[Stored entries]
--------------------------------------------------

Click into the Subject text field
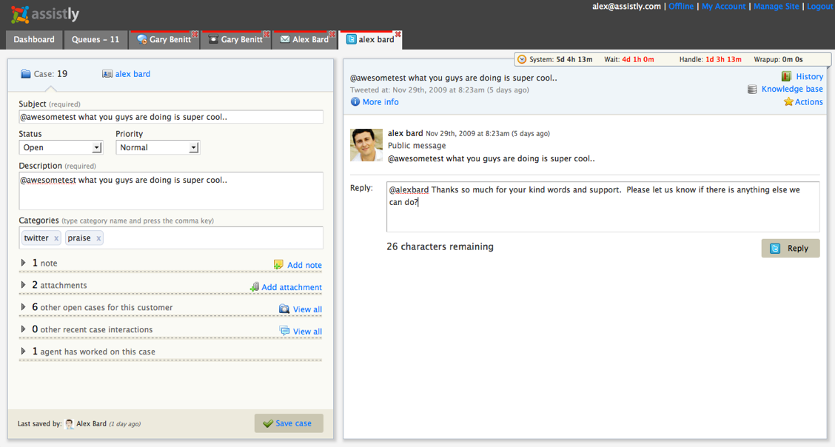The height and width of the screenshot is (447, 835). [x=171, y=117]
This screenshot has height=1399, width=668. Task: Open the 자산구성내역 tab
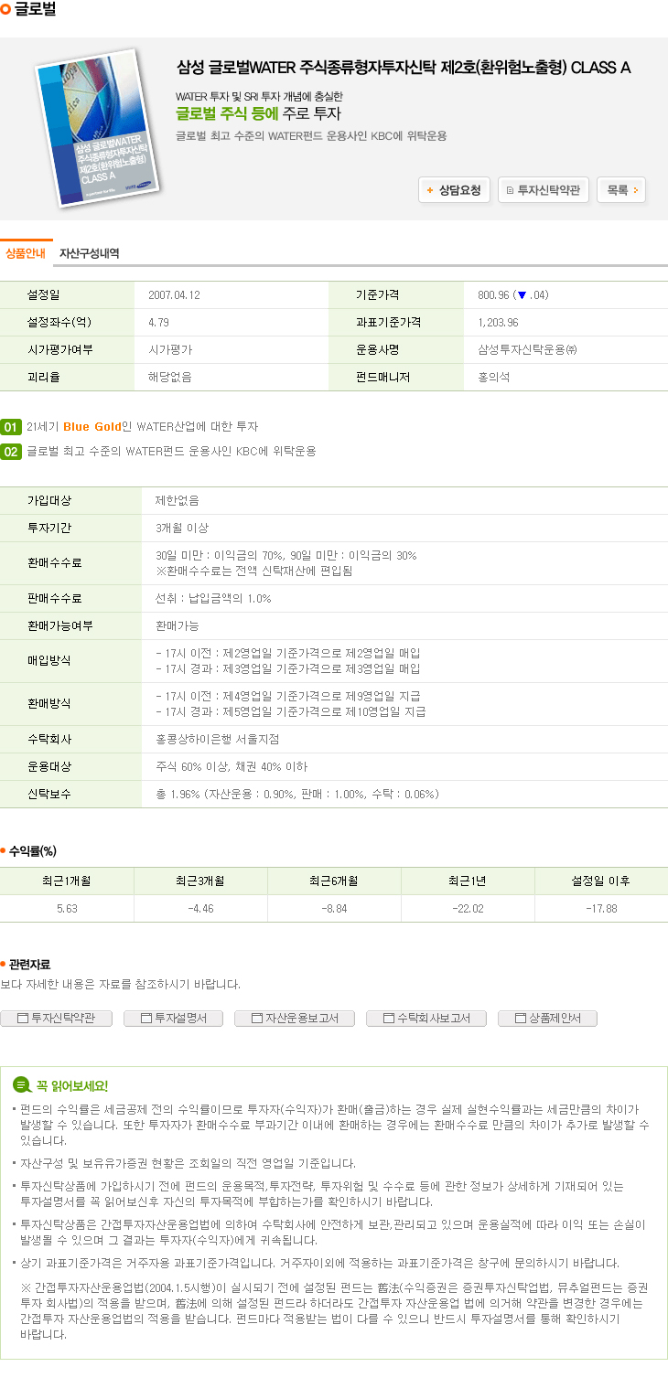click(89, 253)
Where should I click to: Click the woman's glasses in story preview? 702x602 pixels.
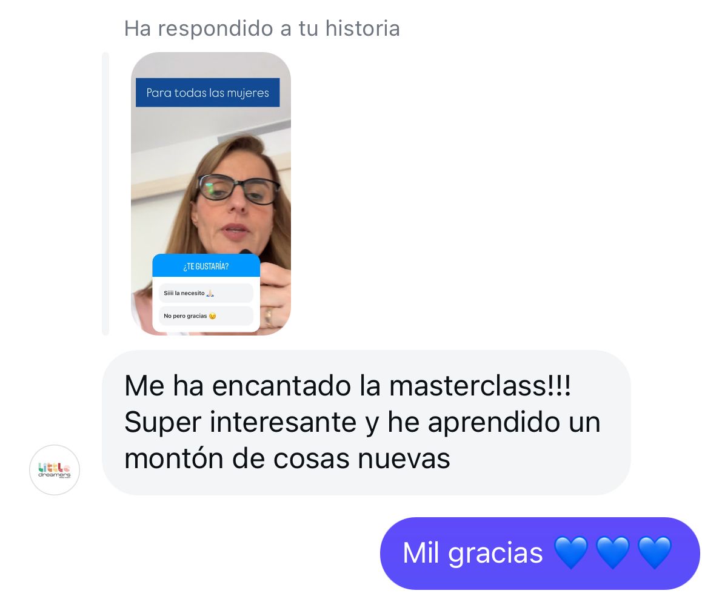pyautogui.click(x=238, y=189)
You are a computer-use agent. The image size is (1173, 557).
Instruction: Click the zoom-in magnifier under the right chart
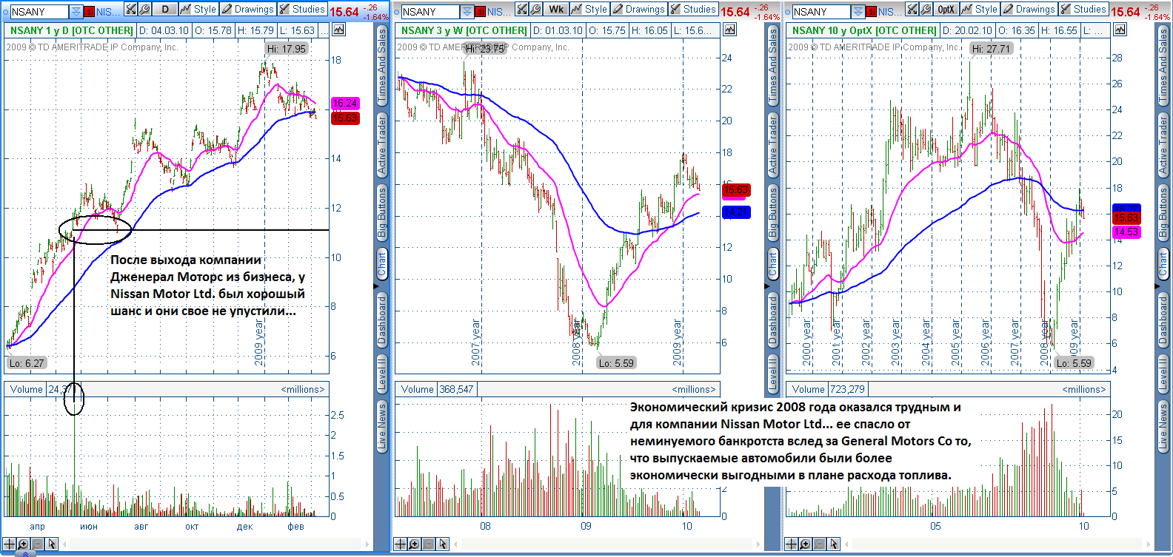pos(806,544)
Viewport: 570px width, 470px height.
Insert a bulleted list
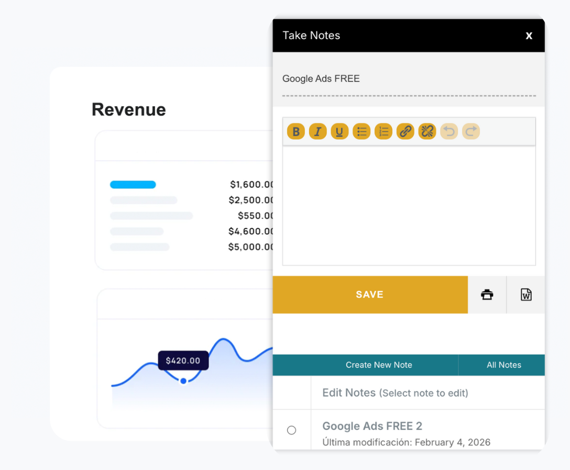361,131
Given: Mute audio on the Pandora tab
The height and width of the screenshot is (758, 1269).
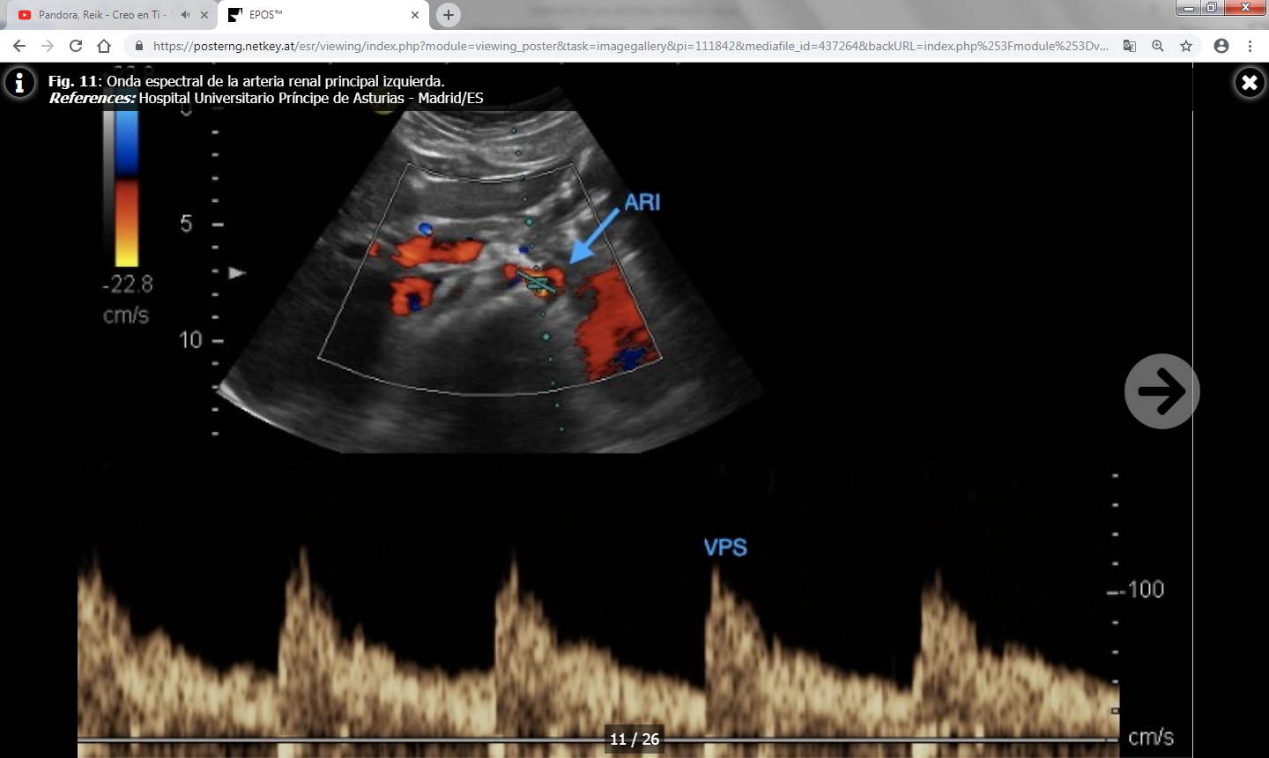Looking at the screenshot, I should pos(185,15).
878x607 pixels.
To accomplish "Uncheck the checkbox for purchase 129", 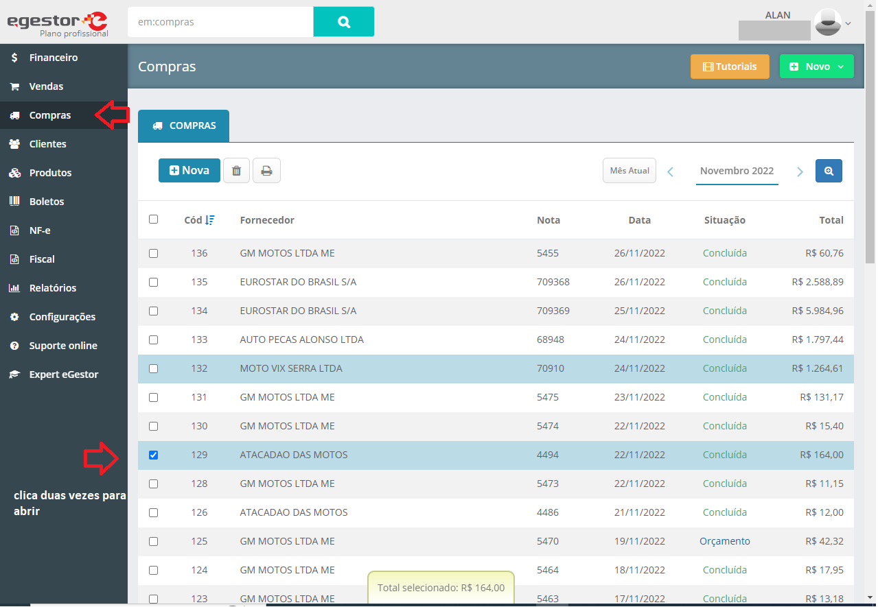I will (x=154, y=455).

--------------------------------------------------

Keep to the lines above from the line with "Instruction: Click the" to the line with "878x607 pixels.", and set down exactly those, inclusive, with nothing else and every picture left out.

# Response below
Instruction: Click the zoom-in magnifier under the right chart
pos(806,544)
Viewport: 570px width, 470px height.
Insert a bulleted list
361,131
Given: Mute audio on the Pandora tab
The height and width of the screenshot is (758, 1269).
Looking at the screenshot, I should pos(185,15).
878x607 pixels.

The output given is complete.